Our Museum

(re)Discovering Selma

 
 

Old Depot Museum, officially registered as the Selma/Dallas County Museum of History and Archives, is located a block down Water Avenue from the St. James Hotel on the grounds of the former confederate Foundry area. It is an interpretive museum that houses mementos of the men and women who helped make Selma the “Queen city of the Black Belt.” A tour of the Old Museum runs the gamut from the Civil War to Civil Rights. The building is a contributing property to Selma’s “Water Avenue Historic District” that is listed on the National Register of Historic Places and documented in select photographs in the Historic American Buildings’ Survey. The red brick, stone trimmed building in the Romanesque Revival style was built ca. 1890. Thanks to its design, it is one of twelve railroad depots in the Southeast designated by Southern Living to be of architectural and historical importance.

In dramatic contrast to Selma’s role in the Civil War is her role in Civil Rights. Despite what many believe, the marchers were ‘safe’ in Selma and while crossing the Edmund Pettus Bridge.
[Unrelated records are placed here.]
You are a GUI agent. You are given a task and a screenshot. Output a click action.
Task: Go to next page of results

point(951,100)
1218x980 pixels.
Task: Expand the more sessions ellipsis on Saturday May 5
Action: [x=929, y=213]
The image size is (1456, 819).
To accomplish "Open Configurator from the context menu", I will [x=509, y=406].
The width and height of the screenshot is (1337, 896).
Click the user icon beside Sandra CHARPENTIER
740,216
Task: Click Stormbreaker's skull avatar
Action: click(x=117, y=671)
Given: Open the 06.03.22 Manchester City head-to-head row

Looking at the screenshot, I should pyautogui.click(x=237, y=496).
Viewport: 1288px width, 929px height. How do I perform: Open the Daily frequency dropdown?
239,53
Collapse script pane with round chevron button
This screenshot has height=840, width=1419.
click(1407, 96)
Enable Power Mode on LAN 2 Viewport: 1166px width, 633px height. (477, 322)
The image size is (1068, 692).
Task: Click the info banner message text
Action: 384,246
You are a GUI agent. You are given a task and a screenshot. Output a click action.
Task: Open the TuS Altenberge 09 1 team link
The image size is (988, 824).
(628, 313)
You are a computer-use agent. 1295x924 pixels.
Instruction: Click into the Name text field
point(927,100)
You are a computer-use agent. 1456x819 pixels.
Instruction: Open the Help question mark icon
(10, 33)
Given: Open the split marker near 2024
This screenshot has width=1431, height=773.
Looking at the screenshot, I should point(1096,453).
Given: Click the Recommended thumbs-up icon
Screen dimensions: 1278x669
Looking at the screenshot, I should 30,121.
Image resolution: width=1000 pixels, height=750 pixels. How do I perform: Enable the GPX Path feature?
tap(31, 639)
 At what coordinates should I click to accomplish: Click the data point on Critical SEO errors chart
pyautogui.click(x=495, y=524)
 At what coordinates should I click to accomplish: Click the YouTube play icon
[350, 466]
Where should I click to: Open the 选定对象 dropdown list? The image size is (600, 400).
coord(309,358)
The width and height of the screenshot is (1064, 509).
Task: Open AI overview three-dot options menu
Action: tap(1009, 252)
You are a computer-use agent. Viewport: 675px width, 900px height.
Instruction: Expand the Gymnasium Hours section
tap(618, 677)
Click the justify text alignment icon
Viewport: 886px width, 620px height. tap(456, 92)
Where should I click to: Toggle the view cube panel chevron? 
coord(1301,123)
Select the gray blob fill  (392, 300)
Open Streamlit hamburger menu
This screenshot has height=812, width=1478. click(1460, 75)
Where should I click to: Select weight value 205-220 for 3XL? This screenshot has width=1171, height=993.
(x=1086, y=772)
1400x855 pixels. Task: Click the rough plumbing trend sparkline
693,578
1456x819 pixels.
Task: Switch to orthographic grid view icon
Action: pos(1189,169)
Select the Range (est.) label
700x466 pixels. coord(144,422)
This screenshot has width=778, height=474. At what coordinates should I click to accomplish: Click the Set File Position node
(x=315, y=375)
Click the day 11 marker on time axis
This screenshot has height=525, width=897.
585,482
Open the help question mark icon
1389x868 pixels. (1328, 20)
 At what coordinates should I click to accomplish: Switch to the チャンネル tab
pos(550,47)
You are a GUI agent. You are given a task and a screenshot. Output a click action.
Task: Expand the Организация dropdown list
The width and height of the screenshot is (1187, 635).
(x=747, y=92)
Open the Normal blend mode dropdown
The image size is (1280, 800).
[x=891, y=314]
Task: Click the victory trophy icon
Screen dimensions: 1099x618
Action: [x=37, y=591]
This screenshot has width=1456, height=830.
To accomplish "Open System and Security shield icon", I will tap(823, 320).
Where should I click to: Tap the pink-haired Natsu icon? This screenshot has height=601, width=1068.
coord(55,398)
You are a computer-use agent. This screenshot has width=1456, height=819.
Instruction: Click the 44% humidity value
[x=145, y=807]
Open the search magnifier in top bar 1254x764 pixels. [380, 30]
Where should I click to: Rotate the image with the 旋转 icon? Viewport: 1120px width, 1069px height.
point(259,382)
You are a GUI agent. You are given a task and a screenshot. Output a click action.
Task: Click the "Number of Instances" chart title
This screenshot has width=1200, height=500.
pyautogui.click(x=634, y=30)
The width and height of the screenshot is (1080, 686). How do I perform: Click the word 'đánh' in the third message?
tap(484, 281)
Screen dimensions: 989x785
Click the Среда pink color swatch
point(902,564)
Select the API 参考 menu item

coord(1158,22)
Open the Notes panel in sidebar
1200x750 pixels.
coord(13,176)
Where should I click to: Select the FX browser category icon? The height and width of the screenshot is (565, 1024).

The confrontation, known as Bloody Sunday, actually occurred beyond Selma city limits in Dallas County, at the southern the south side of the bridge’s footing, where officials were far less sympathetic to the notion of a “peaceful” march. Selma’s Good Samaritan Hospital received fifty victims, treating them and providing safe haven. The preserved, hand-written hospital log is just one of the priceless artifacts held by Old Depot Museum.

In 1981, the articles of incorporation for the Selma/Dallas County Museum of History and Archives were filed by Don Siegelman on April 28, 1981. The Museum serves a 994 square mile region with a population of 40,008, of which 79.3% is African American. Its primary mission is to preserve artifacts from the area and provide educational opportunities for the general public and area schools. The Museum is now engaging in a major effort to expand and transform its collection and displays to present the many Bloody Sunday artifacts in its possession and to make essential structural improvement to ensure their security. These pieces include numerous photos from Bloody Sunday, possessions of Martin Luther King, and the Good Samaritan Hospital records from the event with hand written notations on the conditions and treatments of those beaten on that day. The Museum staff has been methodically working to transform the museum to a genuine tribute to the people who gathered in Selma to make a stand for voting rights. Nearly fifty-five years later, the lessons of Bloody Sunday still have deep relevance.